◆ WHAT YOU WILL DO ◆
Take each line from the material below that includes the string "every" and copy it.

RECORDS FOR THE EXERCISE: Begin

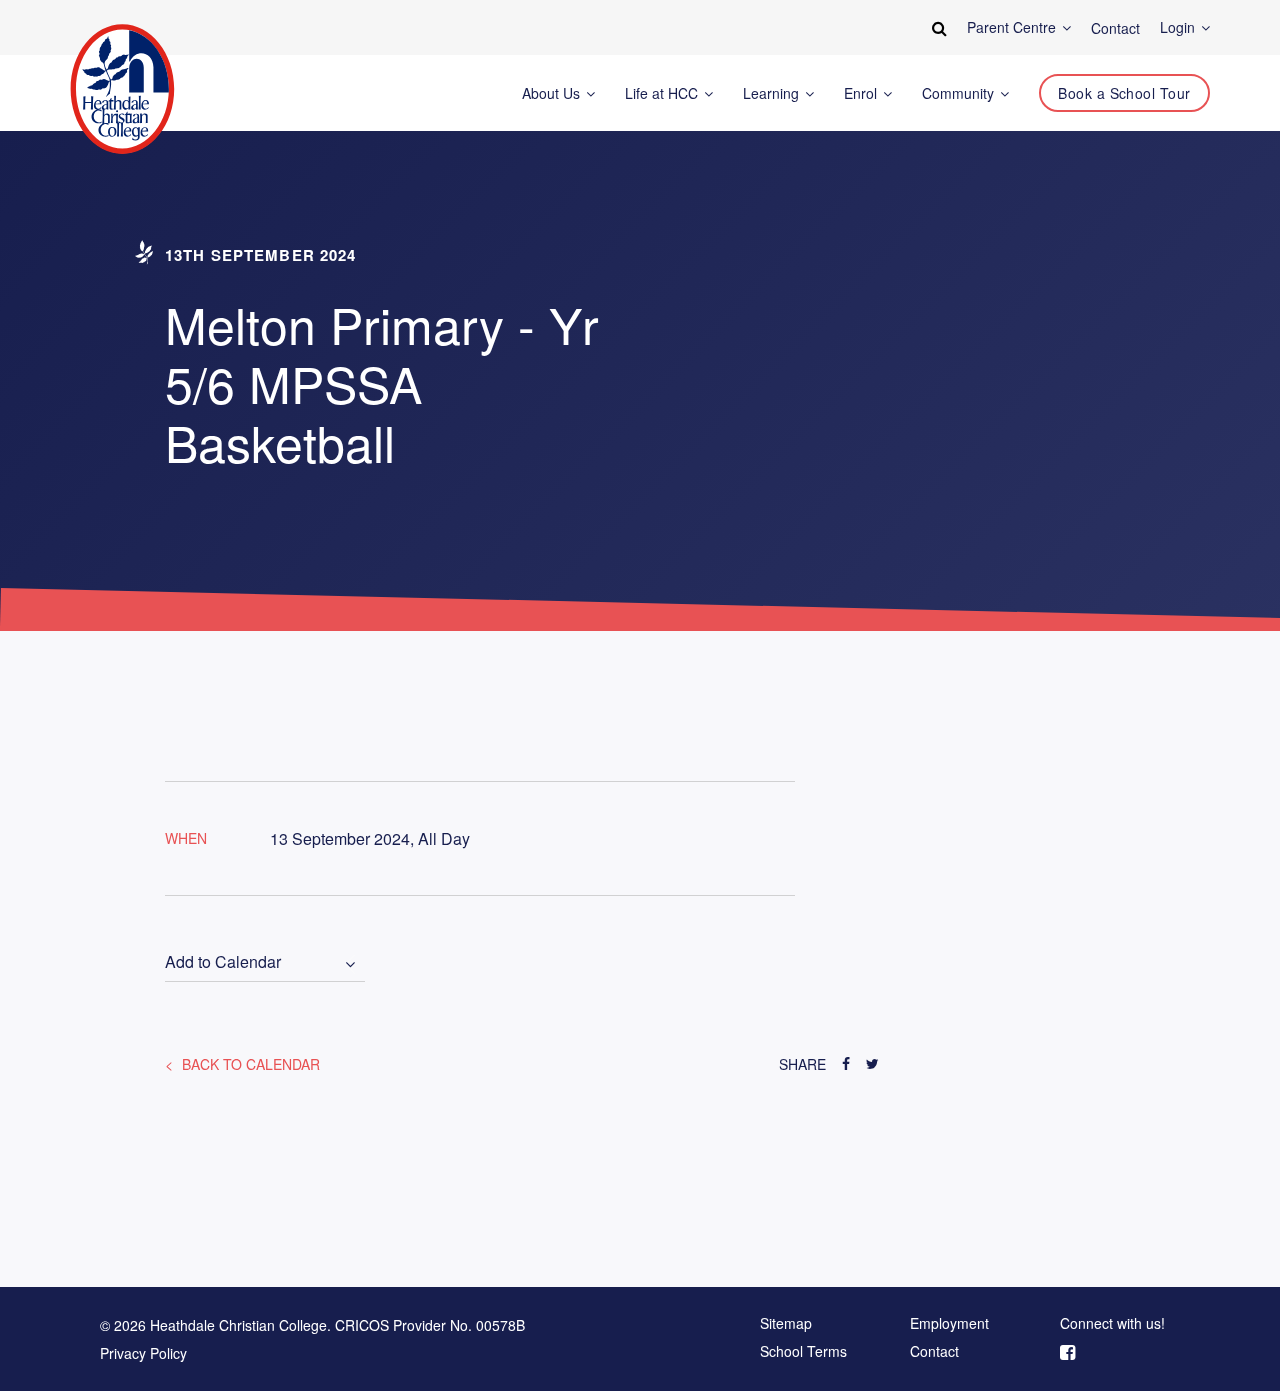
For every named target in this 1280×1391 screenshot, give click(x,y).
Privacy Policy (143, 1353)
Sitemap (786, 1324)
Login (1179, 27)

RECORDS FOR THE EXERCISE: End
RECORDS FOR THE EXERCISE: Begin

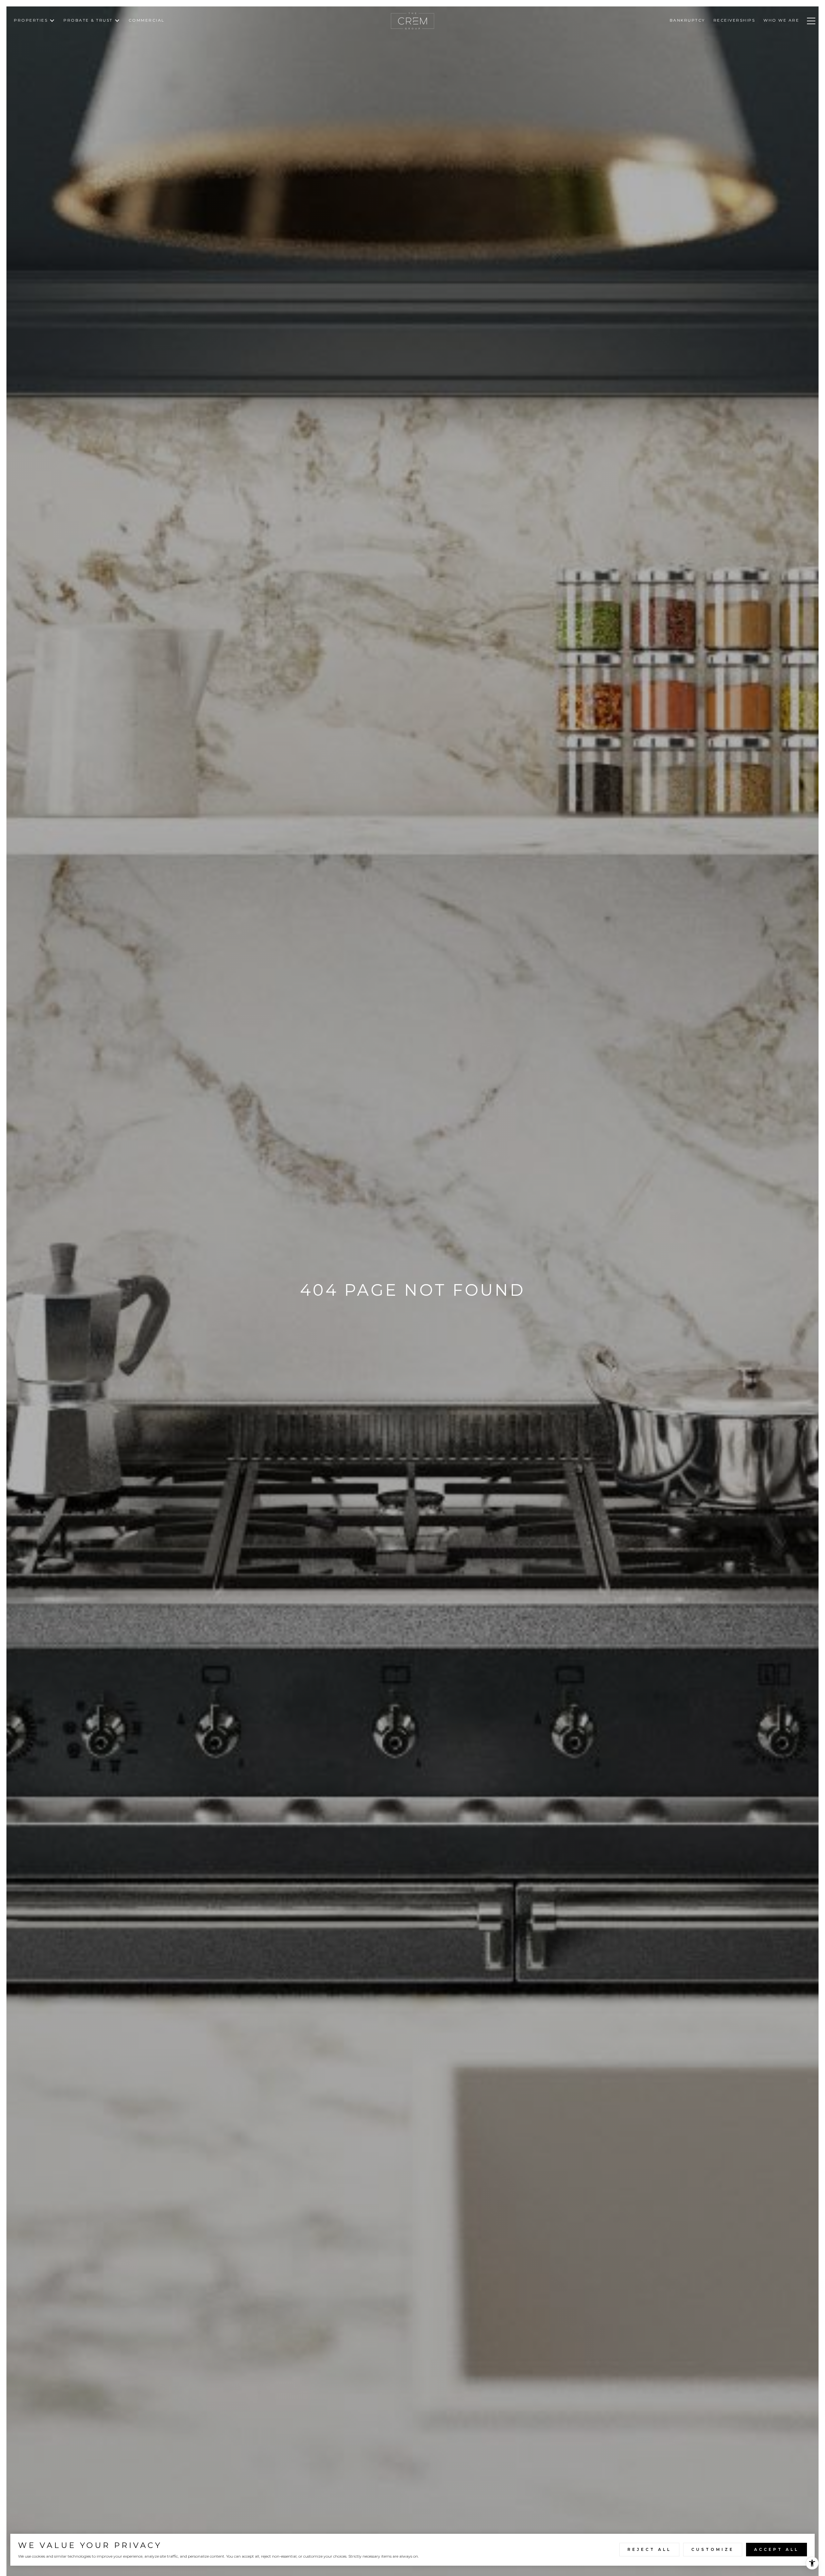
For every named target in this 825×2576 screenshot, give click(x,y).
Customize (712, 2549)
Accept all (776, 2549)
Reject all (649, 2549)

RECORDS FOR THE EXERCISE: End

◆ RESPONSE TO THIS EXERCISE ◆
For every named target in this 1280×1391 screenshot, give click(x,y).
For every named target in this 825×2576 screenshot, give click(x,y).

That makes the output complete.